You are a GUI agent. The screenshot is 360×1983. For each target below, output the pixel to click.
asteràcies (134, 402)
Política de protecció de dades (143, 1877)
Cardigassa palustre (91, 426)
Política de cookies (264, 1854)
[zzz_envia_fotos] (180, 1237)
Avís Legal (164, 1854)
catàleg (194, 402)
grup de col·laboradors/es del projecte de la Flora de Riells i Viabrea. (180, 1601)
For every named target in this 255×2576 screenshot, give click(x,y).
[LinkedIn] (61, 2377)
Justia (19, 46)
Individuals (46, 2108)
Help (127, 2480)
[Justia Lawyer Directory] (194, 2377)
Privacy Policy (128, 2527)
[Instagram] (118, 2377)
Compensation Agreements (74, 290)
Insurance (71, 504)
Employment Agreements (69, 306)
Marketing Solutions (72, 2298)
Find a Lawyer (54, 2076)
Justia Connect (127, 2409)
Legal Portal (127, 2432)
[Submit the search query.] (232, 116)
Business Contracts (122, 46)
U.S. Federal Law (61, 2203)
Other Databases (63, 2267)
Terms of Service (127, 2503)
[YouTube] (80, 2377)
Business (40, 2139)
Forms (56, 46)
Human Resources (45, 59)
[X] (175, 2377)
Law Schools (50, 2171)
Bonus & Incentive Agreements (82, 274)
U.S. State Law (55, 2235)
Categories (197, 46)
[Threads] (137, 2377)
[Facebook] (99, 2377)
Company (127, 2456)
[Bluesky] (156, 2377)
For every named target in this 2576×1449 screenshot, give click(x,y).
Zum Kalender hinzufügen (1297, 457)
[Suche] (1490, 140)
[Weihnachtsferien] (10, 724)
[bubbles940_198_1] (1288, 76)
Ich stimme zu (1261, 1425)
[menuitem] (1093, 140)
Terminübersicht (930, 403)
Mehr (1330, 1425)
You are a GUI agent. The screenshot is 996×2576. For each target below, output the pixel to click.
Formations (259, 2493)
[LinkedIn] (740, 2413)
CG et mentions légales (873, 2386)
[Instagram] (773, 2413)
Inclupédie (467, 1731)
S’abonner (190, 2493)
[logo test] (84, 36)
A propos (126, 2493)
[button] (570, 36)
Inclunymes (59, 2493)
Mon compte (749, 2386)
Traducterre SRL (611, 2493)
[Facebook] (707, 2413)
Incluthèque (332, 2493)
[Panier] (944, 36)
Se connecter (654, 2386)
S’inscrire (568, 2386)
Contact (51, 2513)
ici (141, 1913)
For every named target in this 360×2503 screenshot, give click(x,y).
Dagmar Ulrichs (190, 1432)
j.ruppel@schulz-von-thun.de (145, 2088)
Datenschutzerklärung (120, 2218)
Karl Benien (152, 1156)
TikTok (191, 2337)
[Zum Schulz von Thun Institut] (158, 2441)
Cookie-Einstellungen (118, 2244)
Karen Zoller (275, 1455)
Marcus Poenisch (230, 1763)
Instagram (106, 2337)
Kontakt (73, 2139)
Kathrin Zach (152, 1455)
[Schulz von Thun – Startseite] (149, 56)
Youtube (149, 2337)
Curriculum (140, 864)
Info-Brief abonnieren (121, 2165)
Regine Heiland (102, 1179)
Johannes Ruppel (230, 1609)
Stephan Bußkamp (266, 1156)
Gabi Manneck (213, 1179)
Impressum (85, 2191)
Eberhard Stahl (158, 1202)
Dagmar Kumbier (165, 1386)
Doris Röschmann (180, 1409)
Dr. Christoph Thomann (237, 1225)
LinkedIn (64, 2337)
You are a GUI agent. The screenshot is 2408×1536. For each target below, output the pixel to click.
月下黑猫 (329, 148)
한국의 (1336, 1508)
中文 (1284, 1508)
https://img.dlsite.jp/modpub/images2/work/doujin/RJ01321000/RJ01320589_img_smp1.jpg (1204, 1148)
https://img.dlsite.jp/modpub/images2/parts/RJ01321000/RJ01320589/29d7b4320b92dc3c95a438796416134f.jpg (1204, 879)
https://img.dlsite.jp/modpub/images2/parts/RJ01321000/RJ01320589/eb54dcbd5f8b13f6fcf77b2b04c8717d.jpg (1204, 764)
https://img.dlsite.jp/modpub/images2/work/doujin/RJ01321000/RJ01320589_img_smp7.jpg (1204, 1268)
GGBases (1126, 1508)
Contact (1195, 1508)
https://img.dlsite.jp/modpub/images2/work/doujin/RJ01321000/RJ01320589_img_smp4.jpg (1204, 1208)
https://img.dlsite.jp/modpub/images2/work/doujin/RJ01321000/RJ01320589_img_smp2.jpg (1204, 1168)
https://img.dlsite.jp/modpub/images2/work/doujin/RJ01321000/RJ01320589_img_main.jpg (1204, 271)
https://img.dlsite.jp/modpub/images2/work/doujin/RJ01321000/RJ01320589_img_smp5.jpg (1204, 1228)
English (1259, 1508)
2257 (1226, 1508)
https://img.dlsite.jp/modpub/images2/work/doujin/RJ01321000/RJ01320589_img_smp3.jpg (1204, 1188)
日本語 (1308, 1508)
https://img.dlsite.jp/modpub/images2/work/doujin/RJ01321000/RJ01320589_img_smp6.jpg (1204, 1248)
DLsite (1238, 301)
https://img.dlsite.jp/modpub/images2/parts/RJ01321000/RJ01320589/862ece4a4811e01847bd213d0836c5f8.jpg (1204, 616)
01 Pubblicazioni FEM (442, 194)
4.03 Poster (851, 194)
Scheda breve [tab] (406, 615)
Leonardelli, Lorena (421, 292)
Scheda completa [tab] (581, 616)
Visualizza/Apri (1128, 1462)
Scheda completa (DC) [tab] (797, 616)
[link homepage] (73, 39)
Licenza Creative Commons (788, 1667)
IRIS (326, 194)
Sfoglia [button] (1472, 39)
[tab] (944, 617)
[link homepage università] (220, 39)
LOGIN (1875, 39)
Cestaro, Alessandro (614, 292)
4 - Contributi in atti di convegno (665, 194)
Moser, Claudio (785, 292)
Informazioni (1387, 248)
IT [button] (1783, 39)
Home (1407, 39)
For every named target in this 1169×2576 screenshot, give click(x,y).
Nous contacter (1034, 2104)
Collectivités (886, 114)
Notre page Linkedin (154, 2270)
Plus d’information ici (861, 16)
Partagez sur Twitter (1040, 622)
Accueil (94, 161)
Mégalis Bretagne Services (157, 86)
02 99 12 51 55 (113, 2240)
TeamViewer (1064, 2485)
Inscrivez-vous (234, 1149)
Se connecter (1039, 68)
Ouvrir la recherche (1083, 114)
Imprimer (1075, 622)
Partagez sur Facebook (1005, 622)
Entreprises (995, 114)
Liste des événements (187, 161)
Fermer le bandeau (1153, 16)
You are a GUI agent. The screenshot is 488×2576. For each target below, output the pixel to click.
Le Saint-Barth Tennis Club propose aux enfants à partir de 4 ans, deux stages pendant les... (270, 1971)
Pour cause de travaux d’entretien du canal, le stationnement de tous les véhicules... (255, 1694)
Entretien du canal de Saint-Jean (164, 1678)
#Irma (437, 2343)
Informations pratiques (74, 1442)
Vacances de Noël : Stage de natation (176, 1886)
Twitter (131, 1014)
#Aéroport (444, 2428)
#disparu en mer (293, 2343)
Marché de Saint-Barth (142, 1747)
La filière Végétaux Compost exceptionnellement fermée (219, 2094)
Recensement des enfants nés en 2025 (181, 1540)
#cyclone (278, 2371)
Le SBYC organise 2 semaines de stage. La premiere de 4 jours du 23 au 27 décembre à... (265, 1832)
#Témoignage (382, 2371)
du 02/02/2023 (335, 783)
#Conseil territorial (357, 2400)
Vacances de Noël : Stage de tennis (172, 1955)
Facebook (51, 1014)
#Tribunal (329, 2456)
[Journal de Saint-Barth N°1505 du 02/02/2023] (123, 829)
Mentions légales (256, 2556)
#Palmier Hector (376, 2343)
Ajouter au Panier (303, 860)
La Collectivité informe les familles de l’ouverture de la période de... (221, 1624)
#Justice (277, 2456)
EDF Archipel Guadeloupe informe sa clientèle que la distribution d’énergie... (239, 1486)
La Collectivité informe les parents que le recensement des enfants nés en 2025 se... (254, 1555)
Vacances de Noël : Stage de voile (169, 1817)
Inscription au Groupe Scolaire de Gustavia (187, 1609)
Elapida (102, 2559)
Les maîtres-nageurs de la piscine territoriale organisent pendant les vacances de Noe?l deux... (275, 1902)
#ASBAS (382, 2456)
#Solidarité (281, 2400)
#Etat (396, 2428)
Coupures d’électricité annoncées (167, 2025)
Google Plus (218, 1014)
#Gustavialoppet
----------
Aim of the task
Word for word, restate the listing above from its first line to the line with "[X] (175, 2377)", keeping both.

Result
You are a GUI agent. The screenshot is 360×1983. For each target below, output the pixel to click.
asteràcies (134, 402)
Política de protecció de dades (143, 1877)
Cardigassa palustre (91, 426)
Política de cookies (264, 1854)
[zzz_envia_fotos] (180, 1237)
Avís Legal (164, 1854)
catàleg (194, 402)
grup de col·laboradors/es del projecte de la Flora de Riells i Viabrea. (180, 1601)
For every named target in this 255×2576 screenshot, give click(x,y).
[LinkedIn] (61, 2377)
Justia (19, 46)
Individuals (46, 2108)
Help (127, 2480)
[Justia Lawyer Directory] (194, 2377)
Privacy Policy (128, 2527)
[Instagram] (118, 2377)
Compensation Agreements (74, 290)
Insurance (71, 504)
Employment Agreements (69, 306)
Marketing Solutions (72, 2298)
Find a Lawyer (54, 2076)
Justia Connect (127, 2409)
Legal Portal (127, 2432)
[Submit the search query.] (232, 116)
Business Contracts (122, 46)
U.S. Federal Law (61, 2203)
Other Databases (63, 2267)
Terms of Service (127, 2503)
[YouTube] (80, 2377)
Business (40, 2139)
Forms (56, 46)
Human Resources (45, 59)
[X] (175, 2377)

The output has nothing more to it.